Three of my batteries have been fully charged for over an hour, but the one is stuck at 86% 52V and is 3C hotter than the other batteries. Is this cause for concern? The overall charge is 96%, but I feel that they should all be 100% as a new system.

OK, so the reason one battery is hotter than the other is because it is balancing. This is normal.

This is also typical for a new system, the batteries we receive from the suppliers very often aren't internally balanced. I don't know if this is a new thing (maybe they can't do this at the factory anymore due to high volumes), but be that as it may, I've seen this numerous times now with more than one manufacturer. And my answer to this is to simply ignore it. It goes away after about two weeks of use.
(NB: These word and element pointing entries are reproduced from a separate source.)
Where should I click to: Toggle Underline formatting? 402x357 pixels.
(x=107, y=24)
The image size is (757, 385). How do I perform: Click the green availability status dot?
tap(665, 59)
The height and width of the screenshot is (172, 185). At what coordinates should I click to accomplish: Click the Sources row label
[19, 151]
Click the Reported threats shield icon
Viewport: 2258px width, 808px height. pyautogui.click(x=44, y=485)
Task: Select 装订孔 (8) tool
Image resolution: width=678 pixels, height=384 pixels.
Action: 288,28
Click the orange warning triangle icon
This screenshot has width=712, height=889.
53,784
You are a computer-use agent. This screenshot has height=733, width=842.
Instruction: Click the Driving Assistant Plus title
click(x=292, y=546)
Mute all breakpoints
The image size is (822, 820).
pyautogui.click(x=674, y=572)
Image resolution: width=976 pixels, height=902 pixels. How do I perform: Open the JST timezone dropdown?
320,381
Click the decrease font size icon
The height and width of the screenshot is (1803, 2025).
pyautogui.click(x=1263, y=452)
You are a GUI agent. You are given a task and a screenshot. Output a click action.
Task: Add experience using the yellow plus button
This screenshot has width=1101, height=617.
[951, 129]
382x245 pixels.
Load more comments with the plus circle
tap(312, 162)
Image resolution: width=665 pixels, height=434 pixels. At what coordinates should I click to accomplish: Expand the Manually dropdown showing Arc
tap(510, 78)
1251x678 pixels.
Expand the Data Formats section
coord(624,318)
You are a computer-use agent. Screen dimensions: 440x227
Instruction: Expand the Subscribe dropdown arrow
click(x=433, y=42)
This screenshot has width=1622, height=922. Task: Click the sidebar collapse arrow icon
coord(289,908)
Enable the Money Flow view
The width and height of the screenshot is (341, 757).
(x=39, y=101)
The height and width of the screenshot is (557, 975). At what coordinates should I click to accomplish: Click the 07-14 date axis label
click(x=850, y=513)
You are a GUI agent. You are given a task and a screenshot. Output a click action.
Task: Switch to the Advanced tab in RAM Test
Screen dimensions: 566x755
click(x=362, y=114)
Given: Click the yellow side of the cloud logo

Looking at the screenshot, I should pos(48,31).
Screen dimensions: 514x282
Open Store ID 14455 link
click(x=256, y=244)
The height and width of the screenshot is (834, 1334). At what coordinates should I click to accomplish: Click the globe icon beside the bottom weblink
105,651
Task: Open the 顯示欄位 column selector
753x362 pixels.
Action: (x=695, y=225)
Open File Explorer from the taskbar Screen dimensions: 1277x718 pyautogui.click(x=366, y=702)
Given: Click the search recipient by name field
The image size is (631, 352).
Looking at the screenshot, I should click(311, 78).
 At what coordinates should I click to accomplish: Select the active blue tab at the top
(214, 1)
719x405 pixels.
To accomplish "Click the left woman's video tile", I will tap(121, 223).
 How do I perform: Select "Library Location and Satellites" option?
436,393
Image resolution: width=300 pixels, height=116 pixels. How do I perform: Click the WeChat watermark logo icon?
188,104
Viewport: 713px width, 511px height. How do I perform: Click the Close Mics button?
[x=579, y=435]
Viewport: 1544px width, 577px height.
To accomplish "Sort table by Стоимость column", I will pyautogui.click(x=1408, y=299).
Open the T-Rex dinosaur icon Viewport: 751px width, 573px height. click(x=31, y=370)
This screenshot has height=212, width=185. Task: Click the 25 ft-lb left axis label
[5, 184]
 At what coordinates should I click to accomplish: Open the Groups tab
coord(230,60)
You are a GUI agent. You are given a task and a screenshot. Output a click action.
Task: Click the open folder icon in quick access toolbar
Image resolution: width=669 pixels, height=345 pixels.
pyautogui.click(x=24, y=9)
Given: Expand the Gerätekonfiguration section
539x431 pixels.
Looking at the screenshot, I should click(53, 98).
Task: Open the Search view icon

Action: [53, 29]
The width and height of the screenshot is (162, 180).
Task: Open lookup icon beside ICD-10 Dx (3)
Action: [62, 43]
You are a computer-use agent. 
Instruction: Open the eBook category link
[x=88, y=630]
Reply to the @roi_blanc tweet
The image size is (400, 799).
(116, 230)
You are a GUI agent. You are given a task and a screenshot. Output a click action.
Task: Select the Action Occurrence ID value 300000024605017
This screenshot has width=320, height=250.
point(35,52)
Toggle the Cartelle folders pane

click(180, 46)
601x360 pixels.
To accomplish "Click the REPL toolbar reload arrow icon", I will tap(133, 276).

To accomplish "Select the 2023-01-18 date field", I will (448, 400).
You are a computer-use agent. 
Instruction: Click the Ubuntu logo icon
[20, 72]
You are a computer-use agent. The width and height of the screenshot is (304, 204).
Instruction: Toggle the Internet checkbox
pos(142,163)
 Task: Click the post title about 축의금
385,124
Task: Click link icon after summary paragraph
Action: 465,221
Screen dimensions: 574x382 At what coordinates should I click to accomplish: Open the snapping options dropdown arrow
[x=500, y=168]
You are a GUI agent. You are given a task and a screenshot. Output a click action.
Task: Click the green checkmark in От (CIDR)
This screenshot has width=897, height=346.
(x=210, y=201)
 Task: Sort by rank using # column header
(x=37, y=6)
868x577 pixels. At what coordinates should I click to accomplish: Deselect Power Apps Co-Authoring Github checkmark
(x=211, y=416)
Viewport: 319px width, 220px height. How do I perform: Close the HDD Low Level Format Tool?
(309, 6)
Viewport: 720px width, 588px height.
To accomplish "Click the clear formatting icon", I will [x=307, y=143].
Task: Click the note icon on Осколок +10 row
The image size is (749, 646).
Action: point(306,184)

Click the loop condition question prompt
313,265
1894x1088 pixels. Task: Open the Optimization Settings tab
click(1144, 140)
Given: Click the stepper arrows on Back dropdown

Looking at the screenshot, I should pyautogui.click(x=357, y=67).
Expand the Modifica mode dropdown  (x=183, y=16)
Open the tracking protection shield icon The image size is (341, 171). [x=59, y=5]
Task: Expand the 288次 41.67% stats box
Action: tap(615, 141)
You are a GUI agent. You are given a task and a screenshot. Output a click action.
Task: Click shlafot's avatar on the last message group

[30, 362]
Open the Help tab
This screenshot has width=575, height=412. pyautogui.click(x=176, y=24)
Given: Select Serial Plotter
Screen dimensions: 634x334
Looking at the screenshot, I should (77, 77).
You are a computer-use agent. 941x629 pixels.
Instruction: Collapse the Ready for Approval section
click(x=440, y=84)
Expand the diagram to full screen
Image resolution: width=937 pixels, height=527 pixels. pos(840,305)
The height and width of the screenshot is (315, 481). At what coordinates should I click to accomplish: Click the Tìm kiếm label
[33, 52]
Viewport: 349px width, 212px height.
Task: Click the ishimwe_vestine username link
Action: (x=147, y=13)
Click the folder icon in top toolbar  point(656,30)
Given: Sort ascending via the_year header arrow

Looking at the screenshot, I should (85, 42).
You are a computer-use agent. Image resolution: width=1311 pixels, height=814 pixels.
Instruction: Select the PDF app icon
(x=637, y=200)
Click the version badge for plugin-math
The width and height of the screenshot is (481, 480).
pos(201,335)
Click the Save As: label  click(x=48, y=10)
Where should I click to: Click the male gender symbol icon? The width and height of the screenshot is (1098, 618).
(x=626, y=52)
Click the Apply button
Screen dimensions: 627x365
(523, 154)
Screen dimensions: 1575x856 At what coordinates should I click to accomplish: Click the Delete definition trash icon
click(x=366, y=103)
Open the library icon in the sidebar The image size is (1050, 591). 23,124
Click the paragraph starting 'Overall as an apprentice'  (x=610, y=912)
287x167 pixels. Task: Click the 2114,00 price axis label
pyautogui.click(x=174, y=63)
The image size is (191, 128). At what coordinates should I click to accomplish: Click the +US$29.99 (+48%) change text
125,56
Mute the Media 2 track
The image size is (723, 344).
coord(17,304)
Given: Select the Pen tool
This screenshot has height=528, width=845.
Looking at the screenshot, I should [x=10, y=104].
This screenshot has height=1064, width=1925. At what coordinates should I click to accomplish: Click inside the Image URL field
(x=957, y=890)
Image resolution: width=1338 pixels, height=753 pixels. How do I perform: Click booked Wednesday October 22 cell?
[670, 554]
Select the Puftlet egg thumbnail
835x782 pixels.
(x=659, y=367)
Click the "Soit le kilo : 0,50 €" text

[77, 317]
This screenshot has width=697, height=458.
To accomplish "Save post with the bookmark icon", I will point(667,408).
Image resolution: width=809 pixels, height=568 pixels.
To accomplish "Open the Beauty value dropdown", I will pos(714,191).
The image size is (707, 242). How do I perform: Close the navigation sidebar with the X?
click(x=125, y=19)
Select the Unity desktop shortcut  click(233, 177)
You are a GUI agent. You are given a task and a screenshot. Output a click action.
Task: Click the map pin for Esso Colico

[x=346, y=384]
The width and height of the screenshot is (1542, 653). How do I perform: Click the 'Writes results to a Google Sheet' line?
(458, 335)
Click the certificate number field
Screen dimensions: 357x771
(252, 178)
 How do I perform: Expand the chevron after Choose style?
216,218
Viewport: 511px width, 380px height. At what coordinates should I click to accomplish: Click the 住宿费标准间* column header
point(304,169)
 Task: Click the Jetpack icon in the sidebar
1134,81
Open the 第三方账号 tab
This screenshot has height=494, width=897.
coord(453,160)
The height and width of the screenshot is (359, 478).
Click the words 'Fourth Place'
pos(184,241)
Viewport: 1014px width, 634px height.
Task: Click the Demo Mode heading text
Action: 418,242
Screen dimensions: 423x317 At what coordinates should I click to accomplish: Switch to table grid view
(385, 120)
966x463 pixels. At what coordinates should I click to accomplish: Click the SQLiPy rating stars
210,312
Cycle the batteries daily, take them down to at least 80% SoC, and when you recharge them, hold them at 100% for some time to give the balancers time to work.

If you have some way to get per-cell voltages, that is even better. For example, newer BYD batteries (also the new 24V pylontechs) combined with Victron systems can now communicate the lowest and highest cell voltage and even log it for monitoring. A BYD battery will signal a stop-charge condition if any cell goes above 3.8V. I've seen at least one case where a battery had a low cell at 3.35V and a high cell at 3.8V. Since the balancers generally start running above 3.45V per cell, you need to hold the battery at a voltage high enough to have at least some cells above that voltage... so again, it helps if you know what they are. If not... then just hold at 100% for a few hours a day.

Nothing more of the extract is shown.